Former MVP Cody Bellinger is headed to the Cubs after being non-tendered by the Dodgers last month.

Mark J. Terrill/AP

SAN DIEGO — Now it’s not just Cubs chairman Tom Ricketts and president of baseball operations Jed Hoyer saying that the Cubs will have financial flexibility this offseason.

Agent Scott Boras chimed in on Tuesday afternoon with one of his infamous puns: “I think the Tom Tom drum is finally beating again.”

Hours later, the Cubs made their first big move of the offseason, agreeing to terms with center fielder Cody Bellinger on a one-year contract worth $17.5 million guaranteed, Sun-Times sources confirmed. The deal includes a second-year option that isn’t expected to be exercised but effectively moves about $5 million to next year’s payroll via a buyout.

“There are certain baseball truisms that I think are true,” president of baseball operations Jed Hoyer said Monday, “like, being strong up the middle really helps.”

Signing Bellinger is the Cubs’ first step to strengthening their roster up the middle of the field. Adding at shortstop and catcher would continue that process. Bellinger happens to be represented by Boras.

“He’s a player probably a lot of teams are surprised is available,” Boras said earlier on Tuesday. “A 27-year-old, MVP-type guy who suffered an injury and is getting his strength back. There’s a lot of teams that are looking at that as a very serious upside.”

Boras said he’d received multiyear offers for Bellinger, but they preferred a one-year deal.

If Bellinger has a bounce-back year with the Cubs, he would hit free agency again next year with more leverage. The Cubs, in turn, get a player who has shown he can be one of the best in MLB. If they can help him get back to what made him successful in his 2019 MVP season, he’ll provide a big boost to their lineup. If not, they still end up with a strong outfielder in a gamble worth taking.
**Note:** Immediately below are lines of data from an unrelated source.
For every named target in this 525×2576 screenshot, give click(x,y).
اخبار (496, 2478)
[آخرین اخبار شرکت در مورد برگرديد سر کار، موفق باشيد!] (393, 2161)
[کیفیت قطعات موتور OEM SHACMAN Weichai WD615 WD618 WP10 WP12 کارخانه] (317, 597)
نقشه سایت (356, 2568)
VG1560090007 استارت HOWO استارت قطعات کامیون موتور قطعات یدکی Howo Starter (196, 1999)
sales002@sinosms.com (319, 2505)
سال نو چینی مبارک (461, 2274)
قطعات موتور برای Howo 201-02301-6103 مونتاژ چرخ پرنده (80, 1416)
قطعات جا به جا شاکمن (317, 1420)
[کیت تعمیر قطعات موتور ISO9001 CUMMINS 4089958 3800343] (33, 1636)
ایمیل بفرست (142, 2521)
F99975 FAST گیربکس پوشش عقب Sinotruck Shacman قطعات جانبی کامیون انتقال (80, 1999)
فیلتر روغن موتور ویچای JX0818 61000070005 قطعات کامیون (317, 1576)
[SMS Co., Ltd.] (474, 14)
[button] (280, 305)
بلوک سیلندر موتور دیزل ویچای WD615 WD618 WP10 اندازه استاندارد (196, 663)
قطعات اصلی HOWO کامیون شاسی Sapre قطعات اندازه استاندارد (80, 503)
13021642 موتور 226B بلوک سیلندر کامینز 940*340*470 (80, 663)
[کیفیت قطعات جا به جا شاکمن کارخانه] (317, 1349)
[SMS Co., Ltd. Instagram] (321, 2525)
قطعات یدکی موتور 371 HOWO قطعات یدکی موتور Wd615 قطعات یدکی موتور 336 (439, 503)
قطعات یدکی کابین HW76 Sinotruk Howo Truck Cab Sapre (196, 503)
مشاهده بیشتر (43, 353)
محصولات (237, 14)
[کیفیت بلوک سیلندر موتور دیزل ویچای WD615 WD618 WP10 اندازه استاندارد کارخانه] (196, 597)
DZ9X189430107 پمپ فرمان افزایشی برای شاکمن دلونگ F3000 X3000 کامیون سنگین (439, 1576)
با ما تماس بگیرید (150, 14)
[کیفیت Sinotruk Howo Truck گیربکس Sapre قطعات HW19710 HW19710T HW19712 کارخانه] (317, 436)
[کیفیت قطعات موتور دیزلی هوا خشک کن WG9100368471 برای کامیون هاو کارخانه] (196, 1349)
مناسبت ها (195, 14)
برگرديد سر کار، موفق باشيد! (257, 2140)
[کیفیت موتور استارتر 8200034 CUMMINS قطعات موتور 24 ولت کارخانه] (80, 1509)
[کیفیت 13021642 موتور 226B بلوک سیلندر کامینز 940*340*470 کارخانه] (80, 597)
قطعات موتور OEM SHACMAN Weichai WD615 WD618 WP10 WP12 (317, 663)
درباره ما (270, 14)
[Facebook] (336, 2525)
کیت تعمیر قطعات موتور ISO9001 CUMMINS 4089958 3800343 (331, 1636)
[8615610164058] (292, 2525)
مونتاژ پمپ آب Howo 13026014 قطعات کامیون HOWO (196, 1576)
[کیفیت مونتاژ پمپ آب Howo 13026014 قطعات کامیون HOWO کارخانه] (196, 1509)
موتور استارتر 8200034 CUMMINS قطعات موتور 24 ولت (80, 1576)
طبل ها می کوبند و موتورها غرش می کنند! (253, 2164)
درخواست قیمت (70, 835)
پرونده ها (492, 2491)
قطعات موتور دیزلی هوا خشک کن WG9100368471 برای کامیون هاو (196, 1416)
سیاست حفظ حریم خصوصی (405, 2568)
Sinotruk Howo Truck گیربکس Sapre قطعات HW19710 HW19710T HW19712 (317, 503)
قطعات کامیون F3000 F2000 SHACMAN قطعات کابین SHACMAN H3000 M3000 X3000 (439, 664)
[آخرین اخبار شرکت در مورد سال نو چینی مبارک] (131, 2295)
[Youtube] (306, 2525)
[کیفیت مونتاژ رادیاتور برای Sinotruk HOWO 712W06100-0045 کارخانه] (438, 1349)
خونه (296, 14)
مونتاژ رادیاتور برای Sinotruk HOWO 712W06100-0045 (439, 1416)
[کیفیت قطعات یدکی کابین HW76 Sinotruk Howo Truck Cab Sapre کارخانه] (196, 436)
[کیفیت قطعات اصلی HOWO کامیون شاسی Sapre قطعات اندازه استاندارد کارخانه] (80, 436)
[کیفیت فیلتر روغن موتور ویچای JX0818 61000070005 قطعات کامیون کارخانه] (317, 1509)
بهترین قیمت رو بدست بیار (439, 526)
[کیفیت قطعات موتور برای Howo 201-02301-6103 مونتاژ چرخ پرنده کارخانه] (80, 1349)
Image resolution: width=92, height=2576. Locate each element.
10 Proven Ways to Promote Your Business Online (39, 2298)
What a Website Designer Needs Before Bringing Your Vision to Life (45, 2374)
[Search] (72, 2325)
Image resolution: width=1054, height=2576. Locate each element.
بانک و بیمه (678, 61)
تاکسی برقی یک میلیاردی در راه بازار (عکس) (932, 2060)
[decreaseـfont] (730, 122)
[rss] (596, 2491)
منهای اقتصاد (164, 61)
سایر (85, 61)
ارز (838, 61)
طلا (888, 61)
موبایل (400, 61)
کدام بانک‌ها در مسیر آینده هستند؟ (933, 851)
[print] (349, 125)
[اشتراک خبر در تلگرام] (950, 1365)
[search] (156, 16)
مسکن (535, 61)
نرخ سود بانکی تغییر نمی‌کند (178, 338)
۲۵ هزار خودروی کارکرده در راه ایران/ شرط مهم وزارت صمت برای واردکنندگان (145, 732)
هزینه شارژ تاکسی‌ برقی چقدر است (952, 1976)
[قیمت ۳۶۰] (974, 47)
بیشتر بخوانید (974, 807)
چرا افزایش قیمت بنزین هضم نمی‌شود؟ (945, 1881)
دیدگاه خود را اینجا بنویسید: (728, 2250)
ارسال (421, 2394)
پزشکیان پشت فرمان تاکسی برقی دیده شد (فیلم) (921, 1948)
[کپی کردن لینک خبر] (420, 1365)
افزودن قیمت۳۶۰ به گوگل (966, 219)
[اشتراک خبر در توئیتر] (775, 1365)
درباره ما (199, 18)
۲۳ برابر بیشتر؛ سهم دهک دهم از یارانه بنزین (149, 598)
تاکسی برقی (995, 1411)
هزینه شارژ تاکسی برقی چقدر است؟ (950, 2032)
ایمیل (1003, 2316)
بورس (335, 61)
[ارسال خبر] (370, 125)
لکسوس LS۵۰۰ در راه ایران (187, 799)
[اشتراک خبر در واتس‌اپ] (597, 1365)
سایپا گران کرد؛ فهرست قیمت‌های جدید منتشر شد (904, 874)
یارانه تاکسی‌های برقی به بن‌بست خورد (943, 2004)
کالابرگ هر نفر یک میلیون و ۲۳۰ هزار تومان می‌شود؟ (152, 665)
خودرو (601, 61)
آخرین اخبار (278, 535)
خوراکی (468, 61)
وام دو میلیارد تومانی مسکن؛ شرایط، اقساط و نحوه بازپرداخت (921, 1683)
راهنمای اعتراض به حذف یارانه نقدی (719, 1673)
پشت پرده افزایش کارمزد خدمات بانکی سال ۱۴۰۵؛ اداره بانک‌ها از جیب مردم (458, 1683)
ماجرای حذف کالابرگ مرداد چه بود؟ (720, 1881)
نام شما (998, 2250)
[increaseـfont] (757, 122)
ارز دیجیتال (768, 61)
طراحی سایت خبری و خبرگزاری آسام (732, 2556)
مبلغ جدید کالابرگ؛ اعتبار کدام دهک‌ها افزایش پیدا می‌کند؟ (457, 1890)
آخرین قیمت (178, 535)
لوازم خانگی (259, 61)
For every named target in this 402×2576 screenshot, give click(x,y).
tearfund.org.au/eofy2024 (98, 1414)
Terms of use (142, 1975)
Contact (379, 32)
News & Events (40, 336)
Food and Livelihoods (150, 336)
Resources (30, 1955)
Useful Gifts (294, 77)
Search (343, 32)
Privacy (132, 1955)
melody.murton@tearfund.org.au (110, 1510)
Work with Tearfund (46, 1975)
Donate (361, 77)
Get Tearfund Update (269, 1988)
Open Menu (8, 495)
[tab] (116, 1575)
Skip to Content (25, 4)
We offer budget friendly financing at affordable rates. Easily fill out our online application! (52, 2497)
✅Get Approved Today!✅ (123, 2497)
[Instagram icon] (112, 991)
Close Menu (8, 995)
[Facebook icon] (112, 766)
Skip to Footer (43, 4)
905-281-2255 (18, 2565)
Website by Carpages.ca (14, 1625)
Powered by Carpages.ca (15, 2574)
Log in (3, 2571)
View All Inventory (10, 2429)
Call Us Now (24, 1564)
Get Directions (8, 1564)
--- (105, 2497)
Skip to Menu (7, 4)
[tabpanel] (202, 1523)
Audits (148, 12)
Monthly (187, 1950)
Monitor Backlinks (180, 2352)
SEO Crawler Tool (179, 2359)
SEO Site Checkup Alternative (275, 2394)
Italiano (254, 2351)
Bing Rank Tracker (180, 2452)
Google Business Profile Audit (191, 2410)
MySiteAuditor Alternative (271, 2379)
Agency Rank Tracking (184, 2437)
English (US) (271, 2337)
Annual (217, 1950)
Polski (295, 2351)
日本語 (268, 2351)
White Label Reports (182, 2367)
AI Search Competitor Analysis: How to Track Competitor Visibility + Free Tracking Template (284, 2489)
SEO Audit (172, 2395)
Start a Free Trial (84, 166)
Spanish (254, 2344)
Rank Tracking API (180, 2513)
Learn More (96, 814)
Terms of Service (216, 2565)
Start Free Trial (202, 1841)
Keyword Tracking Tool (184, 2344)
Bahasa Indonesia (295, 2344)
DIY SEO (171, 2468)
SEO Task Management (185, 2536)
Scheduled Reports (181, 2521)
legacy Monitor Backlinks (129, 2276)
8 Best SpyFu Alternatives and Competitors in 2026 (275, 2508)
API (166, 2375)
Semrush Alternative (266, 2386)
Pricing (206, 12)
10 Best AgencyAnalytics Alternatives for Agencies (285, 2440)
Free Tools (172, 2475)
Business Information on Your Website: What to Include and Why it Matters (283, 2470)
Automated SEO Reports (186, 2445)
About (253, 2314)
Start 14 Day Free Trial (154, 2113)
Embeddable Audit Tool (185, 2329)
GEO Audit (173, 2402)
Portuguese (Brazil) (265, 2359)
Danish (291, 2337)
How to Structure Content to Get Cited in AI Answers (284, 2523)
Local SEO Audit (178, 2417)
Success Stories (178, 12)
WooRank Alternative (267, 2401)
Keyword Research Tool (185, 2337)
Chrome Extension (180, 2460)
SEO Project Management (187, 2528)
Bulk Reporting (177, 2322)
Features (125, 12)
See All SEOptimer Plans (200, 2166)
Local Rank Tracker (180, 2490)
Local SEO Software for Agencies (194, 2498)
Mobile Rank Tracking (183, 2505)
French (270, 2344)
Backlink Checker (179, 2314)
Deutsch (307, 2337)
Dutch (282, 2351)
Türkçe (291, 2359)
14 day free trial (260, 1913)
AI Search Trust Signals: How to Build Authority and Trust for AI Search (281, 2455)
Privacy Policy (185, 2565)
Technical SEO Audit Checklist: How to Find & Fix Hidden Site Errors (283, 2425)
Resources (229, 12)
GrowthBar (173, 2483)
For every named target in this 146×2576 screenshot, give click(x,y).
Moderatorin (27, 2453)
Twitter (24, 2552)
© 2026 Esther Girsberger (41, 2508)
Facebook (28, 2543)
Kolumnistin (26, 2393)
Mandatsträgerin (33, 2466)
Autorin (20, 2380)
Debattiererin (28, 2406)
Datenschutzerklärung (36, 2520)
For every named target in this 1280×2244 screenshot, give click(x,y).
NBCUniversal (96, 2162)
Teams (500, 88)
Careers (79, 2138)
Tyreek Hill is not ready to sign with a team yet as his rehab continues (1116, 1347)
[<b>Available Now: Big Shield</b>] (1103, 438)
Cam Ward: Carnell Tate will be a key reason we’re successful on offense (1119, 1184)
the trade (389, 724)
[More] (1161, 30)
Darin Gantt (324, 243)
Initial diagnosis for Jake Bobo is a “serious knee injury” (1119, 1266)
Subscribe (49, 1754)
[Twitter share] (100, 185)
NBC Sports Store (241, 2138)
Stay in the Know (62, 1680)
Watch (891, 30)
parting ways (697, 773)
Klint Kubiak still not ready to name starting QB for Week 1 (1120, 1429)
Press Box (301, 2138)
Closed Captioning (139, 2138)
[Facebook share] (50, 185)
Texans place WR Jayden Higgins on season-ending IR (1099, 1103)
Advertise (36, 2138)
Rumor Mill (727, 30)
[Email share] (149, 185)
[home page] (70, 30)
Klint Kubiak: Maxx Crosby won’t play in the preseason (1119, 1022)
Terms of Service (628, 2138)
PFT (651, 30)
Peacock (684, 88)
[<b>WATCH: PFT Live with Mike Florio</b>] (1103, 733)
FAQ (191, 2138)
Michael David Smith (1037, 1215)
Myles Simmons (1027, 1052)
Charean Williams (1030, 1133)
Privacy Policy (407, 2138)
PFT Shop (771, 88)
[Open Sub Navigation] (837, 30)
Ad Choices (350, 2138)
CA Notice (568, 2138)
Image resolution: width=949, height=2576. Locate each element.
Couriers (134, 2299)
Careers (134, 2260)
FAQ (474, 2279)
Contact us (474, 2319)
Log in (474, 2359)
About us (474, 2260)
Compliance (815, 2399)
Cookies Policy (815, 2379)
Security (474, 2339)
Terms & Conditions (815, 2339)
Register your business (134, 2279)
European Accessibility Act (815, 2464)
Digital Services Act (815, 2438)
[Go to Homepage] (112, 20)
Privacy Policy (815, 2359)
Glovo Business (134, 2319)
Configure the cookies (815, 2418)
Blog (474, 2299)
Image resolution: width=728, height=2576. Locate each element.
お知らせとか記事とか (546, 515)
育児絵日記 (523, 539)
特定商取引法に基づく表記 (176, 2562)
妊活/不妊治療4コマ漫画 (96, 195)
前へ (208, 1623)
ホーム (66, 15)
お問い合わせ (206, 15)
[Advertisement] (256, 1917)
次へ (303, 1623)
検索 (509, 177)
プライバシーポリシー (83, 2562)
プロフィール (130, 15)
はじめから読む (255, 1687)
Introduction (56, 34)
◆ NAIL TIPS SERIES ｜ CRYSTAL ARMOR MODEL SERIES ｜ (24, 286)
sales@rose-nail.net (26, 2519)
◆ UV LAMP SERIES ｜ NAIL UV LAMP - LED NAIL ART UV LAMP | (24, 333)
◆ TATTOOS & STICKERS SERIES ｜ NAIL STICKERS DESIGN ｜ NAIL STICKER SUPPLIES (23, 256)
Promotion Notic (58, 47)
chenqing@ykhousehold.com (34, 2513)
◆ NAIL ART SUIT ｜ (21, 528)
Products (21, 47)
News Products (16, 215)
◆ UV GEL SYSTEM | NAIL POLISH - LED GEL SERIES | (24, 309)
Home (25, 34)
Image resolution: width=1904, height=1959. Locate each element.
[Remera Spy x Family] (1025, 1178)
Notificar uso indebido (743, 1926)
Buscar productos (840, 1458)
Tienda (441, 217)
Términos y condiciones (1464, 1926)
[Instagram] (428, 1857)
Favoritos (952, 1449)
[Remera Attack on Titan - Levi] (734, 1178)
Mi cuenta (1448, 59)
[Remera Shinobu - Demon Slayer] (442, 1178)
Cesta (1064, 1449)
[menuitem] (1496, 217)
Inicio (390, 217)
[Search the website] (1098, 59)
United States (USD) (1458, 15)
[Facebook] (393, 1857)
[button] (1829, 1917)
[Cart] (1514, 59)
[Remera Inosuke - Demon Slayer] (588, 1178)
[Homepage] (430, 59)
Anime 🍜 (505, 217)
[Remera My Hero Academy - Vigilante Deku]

“It is a really good fit,” Cubs manager David Ross said in abstract, while the move has yet to be made official, “from a perspective of, it is great defense, great baserunning, left-handed bat with the potential to have an uptick offensively.”

Bellinger landed on the free-agent market when the Dodgers non-tendered him last month. He won the National League MVP three years ago. But his offensive production has slipped in the years since. He was hampered by injuries in the 2021 season, and his batting average dipped to .165. This past year, he hit .210 with 19 home runs.

“A lot of these things, ultimately, there’s sometimes the chicken or the egg,” general manager Carter Hawkins said. “It’s the health first sometimes, and that can then lead to bad habits at the plate. But sometimes it’s just a mental thing, sometimes just a change of scenery.”

Don’t worry, Cubs fans, the team isn’t close to done yet.

“We’re engaged in a lot of different markets,” Hawkins said. “We don’t have to make all of our deals this week — we have months until the season starts, so not looking to hurry anything up — but it definitely feels like an active market right now.”

All eyes have been on reigning AL MVP Aaron Judge as he weighs his free-agency decision. But for the Cubs, who aren’t in that race, the free-agent shortstop market has the larger implications.

Boras is also the agent for two of the three top free-agent shortstops still available as of Tuesday evening — another position the Cubs have been actively involved in. So, he has a strong vantage point to comment on the movement of the market since the Phillies signed Trea Turner on Monday.

“It’s moving pretty fluidly,” Boras said.